Instructions to follow:
With all pictures omitted, return verbatim the lines from the beginning of the records below through the line containing "JEUX (39, 2354)".

=== Section Start ===

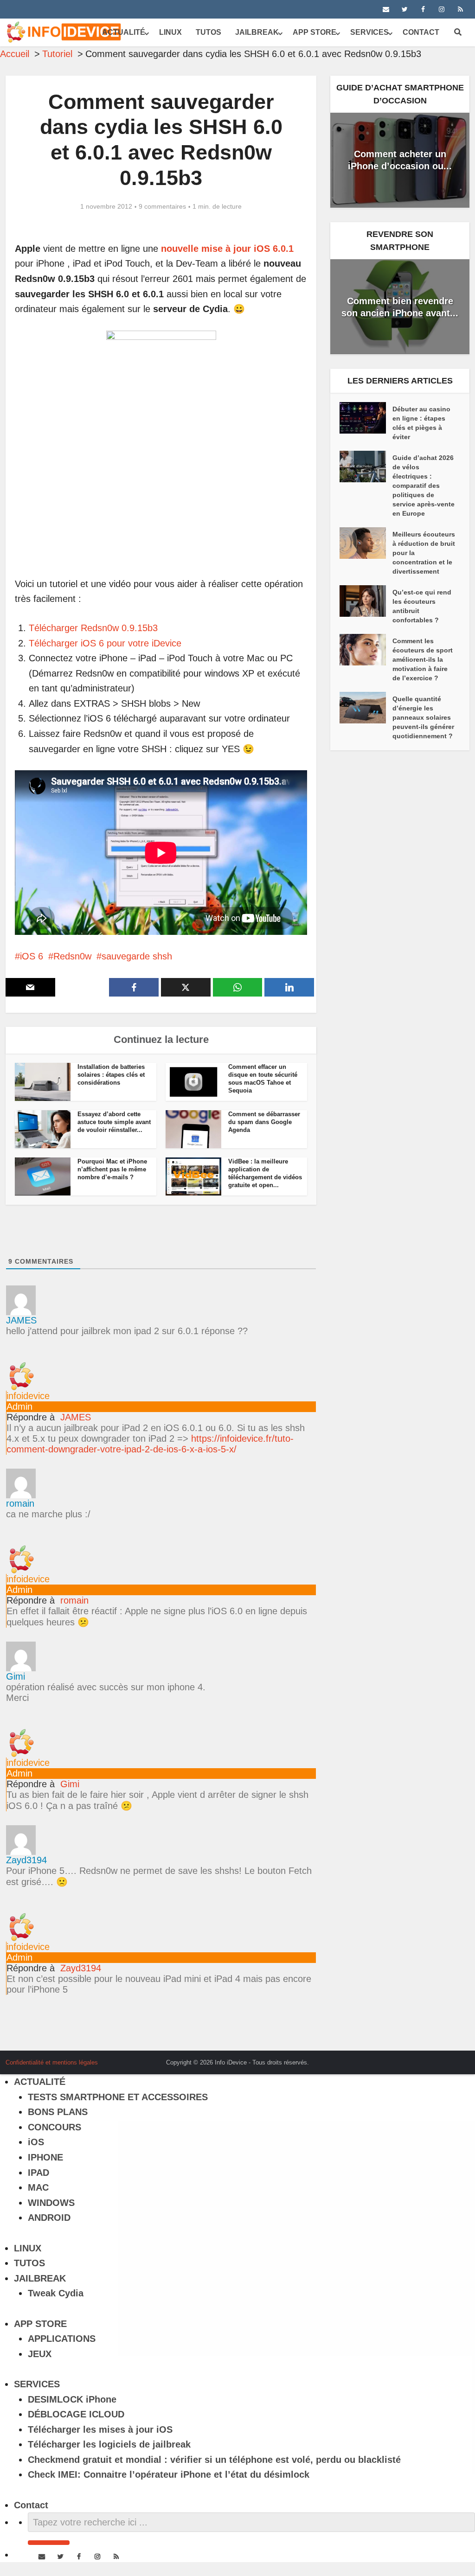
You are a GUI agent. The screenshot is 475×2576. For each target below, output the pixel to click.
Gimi (69, 1784)
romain (74, 1600)
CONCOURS (54, 2127)
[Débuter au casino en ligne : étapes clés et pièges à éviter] (366, 418)
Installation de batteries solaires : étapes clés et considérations (111, 1074)
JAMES (75, 1417)
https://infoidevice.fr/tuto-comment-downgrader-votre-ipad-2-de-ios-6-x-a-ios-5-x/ (150, 1443)
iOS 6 (31, 956)
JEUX (39, 2354)
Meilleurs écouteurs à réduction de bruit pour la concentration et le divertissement (423, 553)
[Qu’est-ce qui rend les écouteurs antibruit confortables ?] (366, 601)
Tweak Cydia (55, 2293)
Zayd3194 (80, 1968)
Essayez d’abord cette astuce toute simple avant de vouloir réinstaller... (114, 1122)
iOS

=== Section End ===

Reply:
You are a GUI agent. The screenshot is 475×2576. For each target below, output the pixel to click.
Gimi (69, 1784)
romain (74, 1600)
CONCOURS (54, 2127)
[Débuter au casino en ligne : étapes clés et pièges à éviter] (366, 418)
Installation de batteries solaires : étapes clés et considérations (111, 1074)
JAMES (75, 1417)
https://infoidevice.fr/tuto-comment-downgrader-votre-ipad-2-de-ios-6-x-a-ios-5-x/ (150, 1443)
iOS 6 (31, 956)
JEUX (39, 2354)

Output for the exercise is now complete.